### GIVEN PASSAGE
--- BEGIN ---

Saturday assorted links

by on April 29, 2017 at 12:25 pm in Uncategorized | Permalink

1 Troll Me April 29, 2017 at 12:34 pm

7) Erdogan (the un-named Jr.) has been an authoritarian at heart since the beginning.

He made promises to the contrary. But actual changes were only ever in the same direction.

One thing points in a direction. Another thing points in that direction. Then again and again. And then his lips move and protestations to the contrary are made. But then you focus again on what he does.

Erdogan always wanted a constitution that gives him free reign. And since a year or two after he first came into power, he has persistently maneouvered to make it so.

2 Joseph K April 29, 2017 at 1:18 pm

I have to agree. The article was quite naive. It cites, as evidence that Erdogan was NOT an authoritarian that at the beginning of his reign, he “diminish[ed] the role of the military in politics.” But the military in Turkey has long been a check on authoritarian rulers. They’re supposed to step in an usurp overzealous rulers, and have done so many times. Clearly, Erdogan was working towards a goal of consolidating his power early on. The fact that he didn’t do more in his first term was probably because he couldn’t.

3 improbable April 29, 2017 at 3:19 pm


And in neutering the military, he was cheered on by all right-thinking people in the west, who saw this as a move towards democracy. And now, instead of freedoms, they have lots of democracy!

--- END ---

### EXERCISE TASK
Please write out the comment thread word for word, starting with "He made promises" and going on through "what he does.".

### DATASET RECORDS

--- BEGIN ---

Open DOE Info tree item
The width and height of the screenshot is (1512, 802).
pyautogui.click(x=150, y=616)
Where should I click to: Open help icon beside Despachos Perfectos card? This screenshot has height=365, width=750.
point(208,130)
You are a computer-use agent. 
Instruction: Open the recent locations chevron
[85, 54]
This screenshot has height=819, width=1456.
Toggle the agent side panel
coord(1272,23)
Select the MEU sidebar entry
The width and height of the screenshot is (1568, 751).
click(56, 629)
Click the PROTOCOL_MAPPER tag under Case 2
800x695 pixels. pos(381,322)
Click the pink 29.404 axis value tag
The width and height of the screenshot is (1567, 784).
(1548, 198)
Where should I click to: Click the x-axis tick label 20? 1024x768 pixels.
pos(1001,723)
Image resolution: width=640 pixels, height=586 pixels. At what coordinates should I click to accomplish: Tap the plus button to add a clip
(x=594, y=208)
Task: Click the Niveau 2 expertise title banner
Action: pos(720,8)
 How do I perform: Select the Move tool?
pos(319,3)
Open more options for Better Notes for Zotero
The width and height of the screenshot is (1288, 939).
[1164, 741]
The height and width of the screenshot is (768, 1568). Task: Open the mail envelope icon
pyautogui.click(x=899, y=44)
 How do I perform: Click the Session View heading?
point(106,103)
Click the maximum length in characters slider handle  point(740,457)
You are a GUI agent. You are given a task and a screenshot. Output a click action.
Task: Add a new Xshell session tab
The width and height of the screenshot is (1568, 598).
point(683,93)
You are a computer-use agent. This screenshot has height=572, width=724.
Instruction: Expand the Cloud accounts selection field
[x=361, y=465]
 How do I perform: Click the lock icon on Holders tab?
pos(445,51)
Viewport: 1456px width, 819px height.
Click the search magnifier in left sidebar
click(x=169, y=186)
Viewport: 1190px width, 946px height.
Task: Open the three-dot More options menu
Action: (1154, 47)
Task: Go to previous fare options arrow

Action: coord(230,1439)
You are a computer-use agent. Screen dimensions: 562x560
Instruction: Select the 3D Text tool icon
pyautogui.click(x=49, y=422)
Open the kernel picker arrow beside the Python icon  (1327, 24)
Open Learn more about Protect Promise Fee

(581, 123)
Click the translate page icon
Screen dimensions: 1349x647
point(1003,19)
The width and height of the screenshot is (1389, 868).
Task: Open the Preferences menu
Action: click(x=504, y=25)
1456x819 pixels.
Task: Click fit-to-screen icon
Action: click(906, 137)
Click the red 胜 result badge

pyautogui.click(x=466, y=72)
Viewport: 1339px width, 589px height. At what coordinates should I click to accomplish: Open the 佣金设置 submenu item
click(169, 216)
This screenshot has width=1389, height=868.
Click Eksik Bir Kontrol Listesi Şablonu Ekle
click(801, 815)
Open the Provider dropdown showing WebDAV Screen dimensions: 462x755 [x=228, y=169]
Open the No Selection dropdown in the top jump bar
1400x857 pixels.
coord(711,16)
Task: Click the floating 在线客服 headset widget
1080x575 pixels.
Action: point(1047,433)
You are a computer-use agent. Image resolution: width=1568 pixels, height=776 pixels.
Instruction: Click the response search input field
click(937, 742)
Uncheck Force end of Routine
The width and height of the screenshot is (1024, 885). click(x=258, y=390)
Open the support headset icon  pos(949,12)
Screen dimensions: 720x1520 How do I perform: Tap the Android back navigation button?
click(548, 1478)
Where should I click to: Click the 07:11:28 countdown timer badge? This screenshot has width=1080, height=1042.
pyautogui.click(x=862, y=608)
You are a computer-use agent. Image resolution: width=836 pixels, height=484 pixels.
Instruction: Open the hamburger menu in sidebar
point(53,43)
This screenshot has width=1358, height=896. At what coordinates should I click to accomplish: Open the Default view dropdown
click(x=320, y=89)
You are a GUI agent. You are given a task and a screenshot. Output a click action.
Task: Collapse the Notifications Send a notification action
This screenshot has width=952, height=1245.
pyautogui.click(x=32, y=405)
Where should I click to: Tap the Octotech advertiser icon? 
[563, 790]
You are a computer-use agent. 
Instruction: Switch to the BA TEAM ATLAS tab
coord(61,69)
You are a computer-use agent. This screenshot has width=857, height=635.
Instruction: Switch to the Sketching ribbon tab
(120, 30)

--- END ---

### EXPECTED ANSWER
He made promises to the contrary. But actual changes were only ever in the same direction.

One thing points in a direction. Another thing points in that direction. Then again and again. And then his lips move and protestations to the contrary are made. But then you focus again on what he does.